From the line that includes "This screenshot has height=1110, width=654." to the closing line of the data, please transcribe every line exactly and add nothing.

### Entries shown:
···

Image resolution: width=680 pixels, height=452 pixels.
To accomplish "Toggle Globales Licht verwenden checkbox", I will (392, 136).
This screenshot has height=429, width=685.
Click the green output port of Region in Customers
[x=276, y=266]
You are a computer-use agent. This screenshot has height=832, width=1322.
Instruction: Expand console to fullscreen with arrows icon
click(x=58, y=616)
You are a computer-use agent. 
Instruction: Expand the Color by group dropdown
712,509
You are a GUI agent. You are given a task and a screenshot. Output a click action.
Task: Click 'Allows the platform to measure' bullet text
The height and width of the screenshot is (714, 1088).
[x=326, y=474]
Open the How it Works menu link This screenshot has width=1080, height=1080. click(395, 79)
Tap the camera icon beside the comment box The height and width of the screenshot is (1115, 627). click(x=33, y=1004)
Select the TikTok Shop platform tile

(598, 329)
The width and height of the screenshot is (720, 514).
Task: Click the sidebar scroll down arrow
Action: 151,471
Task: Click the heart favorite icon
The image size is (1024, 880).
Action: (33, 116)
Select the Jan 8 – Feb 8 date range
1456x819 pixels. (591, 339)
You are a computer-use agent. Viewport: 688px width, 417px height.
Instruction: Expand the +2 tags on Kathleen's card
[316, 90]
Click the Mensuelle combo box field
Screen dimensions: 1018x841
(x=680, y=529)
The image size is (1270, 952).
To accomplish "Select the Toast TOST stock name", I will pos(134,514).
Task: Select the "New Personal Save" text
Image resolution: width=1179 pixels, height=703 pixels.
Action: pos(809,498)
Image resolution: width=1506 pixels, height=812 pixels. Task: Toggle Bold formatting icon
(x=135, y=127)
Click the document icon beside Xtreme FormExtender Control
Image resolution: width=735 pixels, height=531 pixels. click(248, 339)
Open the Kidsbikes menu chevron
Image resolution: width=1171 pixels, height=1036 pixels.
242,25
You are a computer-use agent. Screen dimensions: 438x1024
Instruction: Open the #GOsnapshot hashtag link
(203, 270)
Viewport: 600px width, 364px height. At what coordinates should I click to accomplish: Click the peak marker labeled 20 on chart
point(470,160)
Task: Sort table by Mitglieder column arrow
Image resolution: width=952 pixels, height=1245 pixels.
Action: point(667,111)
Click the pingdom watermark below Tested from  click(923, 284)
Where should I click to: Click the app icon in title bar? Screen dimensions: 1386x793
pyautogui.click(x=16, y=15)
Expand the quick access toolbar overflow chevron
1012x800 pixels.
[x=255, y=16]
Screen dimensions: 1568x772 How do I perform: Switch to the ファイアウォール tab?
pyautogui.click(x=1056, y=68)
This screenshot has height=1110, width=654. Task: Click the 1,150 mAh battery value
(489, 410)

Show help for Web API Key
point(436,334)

···

### Exercise output:
This screenshot has height=1110, width=654. Task: Click the 1,150 mAh battery value
(489, 410)

Show help for Web API Key
point(436,334)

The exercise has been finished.